Zé Roberto, que mais tarde constrói carreira sólida na Alemanha, volta ao Brasil, joga por clubes como Santos, Grêmio e Palmeiras e estende a vida útil no futebol até os 42 anos, é exemplo dessa virada. Quando passa a controlar dieta, sono e rotina, mantém nível físico raro para a idade e ganha status de referência em preparo. A lembrança de Madri vira contraponto didático. Na Espanha, o excesso de jogo digital reduz sua permanência no clube a poucos meses e mina a chance de se firmar em um time que, nos anos seguintes, coleciona Ligas dos Campeões.

O que clubes aprendem com o erro do passado

O episódio, revelado tantos anos depois, funciona como alerta para uma geração de atletas formada já na era do streaming e dos eSports. Se um jogo em um console de 32 bits derruba o rendimento de um meio-campista no fim dos anos 1990, o impacto potencial de horas de partidas online, redes sociais abertas e conteúdo sob demanda em 2026 é ainda maior. O tempo diante da tela se pulveriza em celulares, tablets e computadores.

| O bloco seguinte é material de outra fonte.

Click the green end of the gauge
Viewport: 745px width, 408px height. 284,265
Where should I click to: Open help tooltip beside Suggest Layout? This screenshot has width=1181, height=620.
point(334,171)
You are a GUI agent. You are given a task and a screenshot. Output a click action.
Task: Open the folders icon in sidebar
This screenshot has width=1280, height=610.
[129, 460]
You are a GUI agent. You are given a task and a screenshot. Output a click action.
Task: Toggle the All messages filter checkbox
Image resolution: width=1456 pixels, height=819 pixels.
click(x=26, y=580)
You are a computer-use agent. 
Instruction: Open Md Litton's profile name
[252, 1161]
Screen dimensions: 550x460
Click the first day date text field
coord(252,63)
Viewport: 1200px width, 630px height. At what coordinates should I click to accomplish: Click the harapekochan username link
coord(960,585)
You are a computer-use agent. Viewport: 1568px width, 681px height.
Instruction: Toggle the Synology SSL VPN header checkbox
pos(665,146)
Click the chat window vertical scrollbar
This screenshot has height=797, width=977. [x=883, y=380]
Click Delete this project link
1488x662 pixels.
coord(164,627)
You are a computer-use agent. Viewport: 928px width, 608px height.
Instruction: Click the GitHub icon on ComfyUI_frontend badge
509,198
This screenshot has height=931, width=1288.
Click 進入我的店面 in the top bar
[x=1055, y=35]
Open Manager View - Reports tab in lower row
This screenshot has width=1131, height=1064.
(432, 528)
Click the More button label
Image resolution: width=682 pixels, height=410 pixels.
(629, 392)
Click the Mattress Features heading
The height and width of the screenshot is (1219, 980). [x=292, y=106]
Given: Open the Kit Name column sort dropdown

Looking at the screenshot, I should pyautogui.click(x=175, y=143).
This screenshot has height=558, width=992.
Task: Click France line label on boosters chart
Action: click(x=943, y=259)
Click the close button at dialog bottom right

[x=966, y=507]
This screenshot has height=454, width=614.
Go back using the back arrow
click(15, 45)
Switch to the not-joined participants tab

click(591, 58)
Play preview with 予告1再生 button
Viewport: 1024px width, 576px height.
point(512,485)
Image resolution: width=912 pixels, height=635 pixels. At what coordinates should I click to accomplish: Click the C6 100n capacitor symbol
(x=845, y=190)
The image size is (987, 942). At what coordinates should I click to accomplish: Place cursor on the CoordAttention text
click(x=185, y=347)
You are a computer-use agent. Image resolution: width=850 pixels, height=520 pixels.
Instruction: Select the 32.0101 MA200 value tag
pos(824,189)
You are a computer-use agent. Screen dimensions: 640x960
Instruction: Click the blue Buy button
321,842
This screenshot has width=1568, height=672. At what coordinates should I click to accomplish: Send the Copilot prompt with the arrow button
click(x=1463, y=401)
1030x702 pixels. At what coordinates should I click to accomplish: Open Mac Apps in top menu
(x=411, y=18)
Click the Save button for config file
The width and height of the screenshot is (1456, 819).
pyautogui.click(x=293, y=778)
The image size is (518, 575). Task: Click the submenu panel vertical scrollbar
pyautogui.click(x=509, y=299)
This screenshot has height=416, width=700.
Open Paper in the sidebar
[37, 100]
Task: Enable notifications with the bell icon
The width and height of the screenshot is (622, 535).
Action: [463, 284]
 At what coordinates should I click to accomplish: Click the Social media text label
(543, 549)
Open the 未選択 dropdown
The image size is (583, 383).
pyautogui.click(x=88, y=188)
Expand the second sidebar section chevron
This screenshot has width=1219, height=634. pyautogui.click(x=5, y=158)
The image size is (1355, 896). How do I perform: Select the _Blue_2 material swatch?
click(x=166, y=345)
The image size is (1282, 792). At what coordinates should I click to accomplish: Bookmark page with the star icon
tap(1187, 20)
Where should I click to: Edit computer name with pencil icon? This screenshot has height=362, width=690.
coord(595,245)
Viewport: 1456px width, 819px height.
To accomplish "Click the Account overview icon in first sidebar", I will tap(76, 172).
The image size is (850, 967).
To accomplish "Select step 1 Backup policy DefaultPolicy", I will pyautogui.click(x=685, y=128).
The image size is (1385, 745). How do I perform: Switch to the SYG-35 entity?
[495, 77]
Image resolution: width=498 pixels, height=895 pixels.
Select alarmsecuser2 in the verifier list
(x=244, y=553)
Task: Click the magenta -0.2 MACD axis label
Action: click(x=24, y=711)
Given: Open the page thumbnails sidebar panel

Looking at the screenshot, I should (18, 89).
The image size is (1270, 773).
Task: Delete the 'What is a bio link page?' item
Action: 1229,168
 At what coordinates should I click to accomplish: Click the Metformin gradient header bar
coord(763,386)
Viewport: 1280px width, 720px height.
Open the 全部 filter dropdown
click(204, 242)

Sem controle, o risco de repetir o roteiro de noites mal dormidas cresce.

Clubes começam a reagir com regras claras de concentração, monitoramento de sono e orientação para uso responsável de tecnologia. A história de Zé Roberto entra nesse repertório como exemplo concreto, com data, lugar e consequência esportiva. O vício em videogame não é mais anedota de vestiário, mas variável a ser medida em contratos milionários. A pergunta que fica para os departamentos de futebol é direta: quem vai perder espaço no próximo Real Madrid por não conseguir desligar o console a tempo?